Now it is hereby witnessed, that for securing the said Advance and Interest the Company hereby grant to the said “John Smith” and his Heirs all the Lands described in the Schedule hereto, with all their actual and reputed Appurtenances; and it is hereby declared, that if the Company fails in paying the whole of the Principal and Interest Monies hereby secured on the said First of January, the said “John Smith,” or any Person for the Time entitled to such Monies, may, at any Time thereafter, upon giving to the Company Three Months Notice, sell the said mortgaged Lands, and reimburse himself out of the Monies arising from the Sale all Sums due on this Security, and all Expenses incurred by him in respect of such Sale, rendering the Surplus, if any, to the Company or their Assigns. The Condition as to Notice shall apply only between the Parties to this Indenture, and shall not affect a Purchaser, a Sale to whom shall be valid notwithstanding such Notice may not have been given.

In witness, &c.

FORM I.

Section XLIII.

For Scotland.

Bond and Disposition in Security by the “Edinburgh Gas Company, Limited,” to “John Smith.”
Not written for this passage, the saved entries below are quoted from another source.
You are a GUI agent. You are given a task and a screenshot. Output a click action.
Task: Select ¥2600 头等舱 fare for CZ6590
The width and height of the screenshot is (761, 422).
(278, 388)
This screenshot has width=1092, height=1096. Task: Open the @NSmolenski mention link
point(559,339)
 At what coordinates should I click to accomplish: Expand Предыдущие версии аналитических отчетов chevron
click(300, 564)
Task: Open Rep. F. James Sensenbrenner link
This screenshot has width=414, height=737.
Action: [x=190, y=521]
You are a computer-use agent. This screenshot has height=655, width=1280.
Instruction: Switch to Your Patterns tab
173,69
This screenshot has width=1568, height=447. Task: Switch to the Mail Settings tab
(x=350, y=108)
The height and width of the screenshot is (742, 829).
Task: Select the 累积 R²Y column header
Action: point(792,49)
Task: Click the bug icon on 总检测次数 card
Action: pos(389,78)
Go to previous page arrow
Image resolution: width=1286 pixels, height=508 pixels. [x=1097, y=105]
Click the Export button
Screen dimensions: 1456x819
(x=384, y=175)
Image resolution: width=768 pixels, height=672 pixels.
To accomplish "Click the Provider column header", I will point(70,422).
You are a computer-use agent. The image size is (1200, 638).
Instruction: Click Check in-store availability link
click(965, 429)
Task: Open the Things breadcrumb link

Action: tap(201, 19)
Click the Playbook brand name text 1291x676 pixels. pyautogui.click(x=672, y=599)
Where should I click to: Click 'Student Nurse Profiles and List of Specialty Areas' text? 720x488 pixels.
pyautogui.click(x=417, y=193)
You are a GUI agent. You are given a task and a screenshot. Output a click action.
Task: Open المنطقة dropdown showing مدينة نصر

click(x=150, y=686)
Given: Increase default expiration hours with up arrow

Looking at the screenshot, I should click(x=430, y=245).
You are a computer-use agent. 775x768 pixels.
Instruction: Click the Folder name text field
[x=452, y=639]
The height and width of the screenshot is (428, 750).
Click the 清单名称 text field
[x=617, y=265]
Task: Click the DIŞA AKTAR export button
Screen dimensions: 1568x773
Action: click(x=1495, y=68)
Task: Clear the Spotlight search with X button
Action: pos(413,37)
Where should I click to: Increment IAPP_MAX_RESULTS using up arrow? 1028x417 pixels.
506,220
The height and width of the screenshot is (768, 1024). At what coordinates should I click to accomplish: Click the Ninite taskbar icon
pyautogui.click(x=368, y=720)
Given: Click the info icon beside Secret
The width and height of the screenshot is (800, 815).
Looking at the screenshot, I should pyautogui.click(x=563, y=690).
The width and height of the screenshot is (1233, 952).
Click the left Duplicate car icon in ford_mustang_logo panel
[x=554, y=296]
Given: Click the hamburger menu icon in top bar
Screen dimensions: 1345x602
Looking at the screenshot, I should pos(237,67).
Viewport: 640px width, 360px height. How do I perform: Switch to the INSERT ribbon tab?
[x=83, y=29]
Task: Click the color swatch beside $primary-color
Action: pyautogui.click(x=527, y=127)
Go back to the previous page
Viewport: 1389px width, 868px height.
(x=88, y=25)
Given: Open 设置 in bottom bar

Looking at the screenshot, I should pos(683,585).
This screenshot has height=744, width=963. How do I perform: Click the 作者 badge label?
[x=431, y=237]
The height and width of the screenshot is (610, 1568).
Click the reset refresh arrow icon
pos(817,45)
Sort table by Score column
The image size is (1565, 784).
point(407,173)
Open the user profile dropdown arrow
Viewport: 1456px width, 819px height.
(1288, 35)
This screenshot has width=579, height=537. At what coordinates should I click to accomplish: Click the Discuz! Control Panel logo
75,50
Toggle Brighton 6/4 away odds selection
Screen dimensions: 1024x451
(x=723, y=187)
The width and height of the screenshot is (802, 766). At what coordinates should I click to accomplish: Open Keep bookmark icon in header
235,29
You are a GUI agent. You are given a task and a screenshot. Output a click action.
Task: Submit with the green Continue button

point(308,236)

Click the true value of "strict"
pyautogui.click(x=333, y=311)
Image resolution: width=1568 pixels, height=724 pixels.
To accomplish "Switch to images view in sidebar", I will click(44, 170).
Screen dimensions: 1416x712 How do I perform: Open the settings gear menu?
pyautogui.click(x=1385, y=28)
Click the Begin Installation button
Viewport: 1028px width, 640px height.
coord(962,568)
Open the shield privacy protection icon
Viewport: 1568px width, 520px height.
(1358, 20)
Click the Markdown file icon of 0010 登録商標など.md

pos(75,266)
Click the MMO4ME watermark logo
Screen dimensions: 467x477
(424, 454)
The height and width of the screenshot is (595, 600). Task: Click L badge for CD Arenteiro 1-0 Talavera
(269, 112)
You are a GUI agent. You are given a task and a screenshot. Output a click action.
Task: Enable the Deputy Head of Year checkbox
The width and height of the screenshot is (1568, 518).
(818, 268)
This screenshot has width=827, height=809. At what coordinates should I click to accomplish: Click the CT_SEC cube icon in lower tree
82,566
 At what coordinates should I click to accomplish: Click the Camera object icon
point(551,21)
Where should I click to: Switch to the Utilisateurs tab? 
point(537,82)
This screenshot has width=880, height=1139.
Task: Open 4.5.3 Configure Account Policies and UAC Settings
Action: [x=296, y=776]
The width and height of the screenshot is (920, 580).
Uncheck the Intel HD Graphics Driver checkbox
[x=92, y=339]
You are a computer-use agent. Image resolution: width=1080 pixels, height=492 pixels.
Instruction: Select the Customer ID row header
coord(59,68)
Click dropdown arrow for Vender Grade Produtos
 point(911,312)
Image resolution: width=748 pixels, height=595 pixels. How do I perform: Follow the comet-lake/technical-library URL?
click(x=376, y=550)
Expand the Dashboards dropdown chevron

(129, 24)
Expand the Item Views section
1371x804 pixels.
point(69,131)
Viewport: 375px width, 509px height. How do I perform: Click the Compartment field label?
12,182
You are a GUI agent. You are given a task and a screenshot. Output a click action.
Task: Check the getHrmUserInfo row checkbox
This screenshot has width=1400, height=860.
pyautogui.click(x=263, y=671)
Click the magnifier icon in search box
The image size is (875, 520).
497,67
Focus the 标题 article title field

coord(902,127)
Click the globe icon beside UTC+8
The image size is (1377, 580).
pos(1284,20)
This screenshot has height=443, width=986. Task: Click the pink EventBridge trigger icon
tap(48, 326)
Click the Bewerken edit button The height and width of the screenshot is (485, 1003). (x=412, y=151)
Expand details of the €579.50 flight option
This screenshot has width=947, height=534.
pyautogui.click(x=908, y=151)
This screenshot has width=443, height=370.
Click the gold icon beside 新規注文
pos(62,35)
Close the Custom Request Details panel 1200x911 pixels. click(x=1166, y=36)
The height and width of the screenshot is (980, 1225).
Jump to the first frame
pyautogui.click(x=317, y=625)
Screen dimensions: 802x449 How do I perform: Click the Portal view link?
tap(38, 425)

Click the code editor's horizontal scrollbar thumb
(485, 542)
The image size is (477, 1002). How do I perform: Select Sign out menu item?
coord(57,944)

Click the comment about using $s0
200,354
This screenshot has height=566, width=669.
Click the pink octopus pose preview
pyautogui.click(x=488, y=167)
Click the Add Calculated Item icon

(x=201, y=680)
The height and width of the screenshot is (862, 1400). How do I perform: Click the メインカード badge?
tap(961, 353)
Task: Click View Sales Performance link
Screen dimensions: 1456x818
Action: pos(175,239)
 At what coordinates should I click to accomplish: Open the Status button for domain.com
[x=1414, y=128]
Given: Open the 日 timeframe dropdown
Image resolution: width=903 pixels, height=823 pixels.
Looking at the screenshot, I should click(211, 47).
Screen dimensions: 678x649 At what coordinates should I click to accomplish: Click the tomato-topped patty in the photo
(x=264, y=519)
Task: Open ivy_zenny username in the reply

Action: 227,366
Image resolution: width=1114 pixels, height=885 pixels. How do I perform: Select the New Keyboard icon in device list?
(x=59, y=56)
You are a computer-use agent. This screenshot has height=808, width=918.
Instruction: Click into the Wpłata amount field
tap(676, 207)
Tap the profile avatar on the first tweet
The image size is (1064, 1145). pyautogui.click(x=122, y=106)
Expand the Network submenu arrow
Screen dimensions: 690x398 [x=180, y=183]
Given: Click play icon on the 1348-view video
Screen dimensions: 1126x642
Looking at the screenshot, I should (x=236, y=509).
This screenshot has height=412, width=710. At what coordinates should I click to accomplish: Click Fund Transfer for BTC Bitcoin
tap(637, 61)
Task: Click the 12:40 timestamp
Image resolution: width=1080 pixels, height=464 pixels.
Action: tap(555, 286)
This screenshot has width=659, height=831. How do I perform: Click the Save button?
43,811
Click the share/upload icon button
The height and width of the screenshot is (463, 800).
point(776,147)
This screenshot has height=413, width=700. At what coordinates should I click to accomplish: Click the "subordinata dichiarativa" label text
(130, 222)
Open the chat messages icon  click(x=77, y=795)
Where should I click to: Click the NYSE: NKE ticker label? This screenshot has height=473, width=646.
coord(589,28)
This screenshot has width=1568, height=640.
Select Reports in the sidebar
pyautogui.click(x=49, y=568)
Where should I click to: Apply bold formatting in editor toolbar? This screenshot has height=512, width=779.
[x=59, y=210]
Whereas the said “John Smith” has advanced to the said Company the Sum of One thousand Pounds, on condition that the Company will repay the same to him on the First Day of January next, with Interest thereon in the meantime at the Rate of Five Pounds per Centum; and in the event of their not repaying the same on the said First of January will, so long as the same remains unpaid, pay Interest thereon at the Rate of Five Pounds per Centum by equal half-yearly Payments on the First Day of July and the First Day of January in every Year:

Therefore, for securing the said Advance and Interest, the said Company hereby dispone to the said “John Smith,” and his Heirs and Assignees whomsoever, all and whole (describe the Lands); and it is hereby declared that if the Company fails in paying the whole of the Principal and Interest Monies hereby secured on the said First of January, the said “John Smith,” or any Person for the Time entitled to such Monies, may, at any Time thereafter, upon giving to the Company Three Months Notice, sell the said Lands, and reimburse himself out of the Monies arising from the Sale all Sums due on this Security, and all Expenses incurred by him in respect of such Sale, rendering the Surplus, if any, to the Company or their Assigns: The Condition as to Notice shall apply only between the Parties to this Indenture, and shall not affect a Purchaser, a Sale to whom shall be valid notwithstanding such Notice may not have been given.

In witness whereof.

(To be tested and signed in common Form.)